The video (embedded in main Loop post) is long, mostly because of how slow the process is, so best bet is to scrub through it and look for screen changes. There are major changes at about 3:48, 5:46, and 18:33, just to get you started.

Opinion: The problem with Apple reportedly killing the MacBook Pro Touch Bar

Zac Hall, 9to5Mac:

Ming-Chi Kuo, a reliable supply chain analyst for TF International Securities, predicts a bold new class of MacBook Pros this year with MagSafe charging and I/O ports that won’t require dongles. What Kuo doesn’t forecast is a future for the Touch Bar, the strip of touchscreen panel Apple added to the MacBook Pro in 2016. Love or hate the Touch Bar, that’s a bad thing.

What follows is some fascinating discussion of the Touch Bar, including this bit quoted from John Gruber:

You’ve got this little ARM computer running on your keyboard, and it communicates with the Intel side. One of the things that the iOS device on the Touch Bar doesn’t have is a GPU. So the Intel side does the GPU rendering and has to go back, but it’s all done securely and there’s a whole bunch of electrical engineering going on there and you’d never know it. It’s 60 FPS just like iOS and it’s instantaneous touch.

And:

To me, it’s example number one of whatever else is going on with the Macs, and some of the machines that have gone way too long without being updated, it’s clear that Apple is invested in the Mac. I really think that Touch Bar is proof of it

And back to Zac:

Now the Touch Bar appears to be dead, and the Mac couldn’t be more alive.

I’ve been living on my M1 MacBook Air for some time now, all without a Touch Bar. I don’t miss Touch Bar terribly, but I do miss it.

I suspect if I lived in an app that actually made extensive use of the Touch Bar, I’d miss it even more. But as is, I miss the autocorrect/emoji suggestions, and I miss the video scrub bar (which actually lets you scrub through YouTube ads).

I think the Touch Bar was an interesting concept, and I hope it will continue to appear, in some evolved, more customizable form, in future Macs.

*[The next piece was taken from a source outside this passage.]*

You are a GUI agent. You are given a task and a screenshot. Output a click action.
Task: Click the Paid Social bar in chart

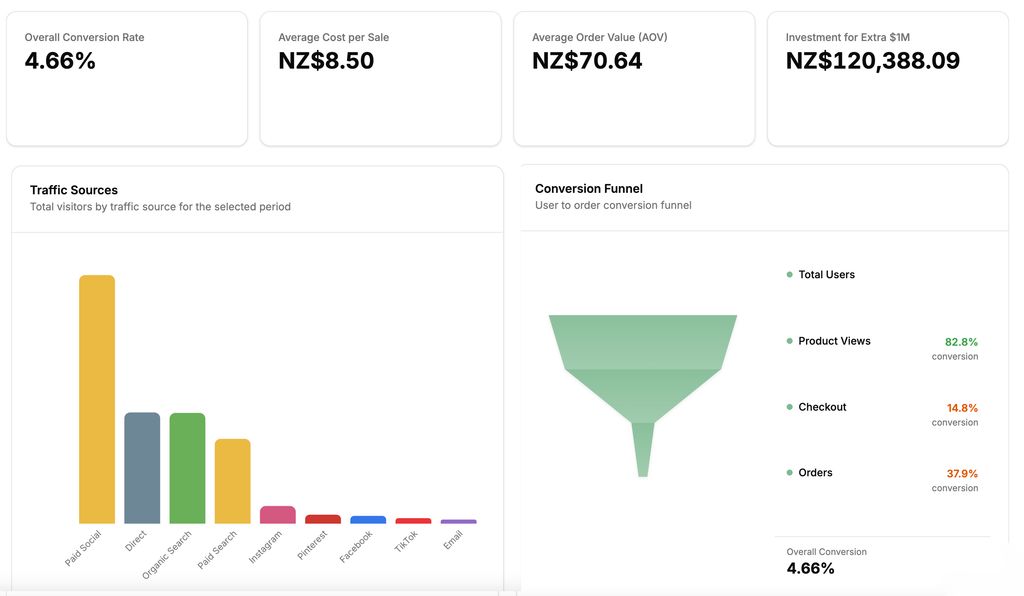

macOS Big Sur battery management: 80% is the new 100%

Glenn Fleishman, Macworld:

In macOS 11.0 Big Sur, Apple added full-blown management and visualization, similar to what appears in iOS and iPadOS. The algorithm generally keeps the laptop charged to about 80 percent of capacity. Charging above 80 percent, and particularly to “full,” can put premature wear on a battery, as lithium-ion batteries run hotter the closer they are to their hardware-derived full charge.

However, one reader noted that their battery was always being charged to 100 percent, and wanted to set it to charge no more than 80 percent as a preventative measure. Owners of new M1-based Apple Silicon laptops have found battery life is so remarkably long that they may feel the same way: why risk wearing out the battery when 80 percent gives them more than a full day off the plug?

When I finally managed to get my M1 MacBook Air down to the point where it hit “charge or die”, I noticed that it only charged up to 80%. Glenn Fleishman’s article laid out the why of this.

Still not clear to me why charging sometimes stops at 80% and sometimes goes all the way to 100%. As Glenn mentions, with this exceptional battery life, 80% is plenty for most days, and an acceptable upper limit if it means an extended lifetime for my battery.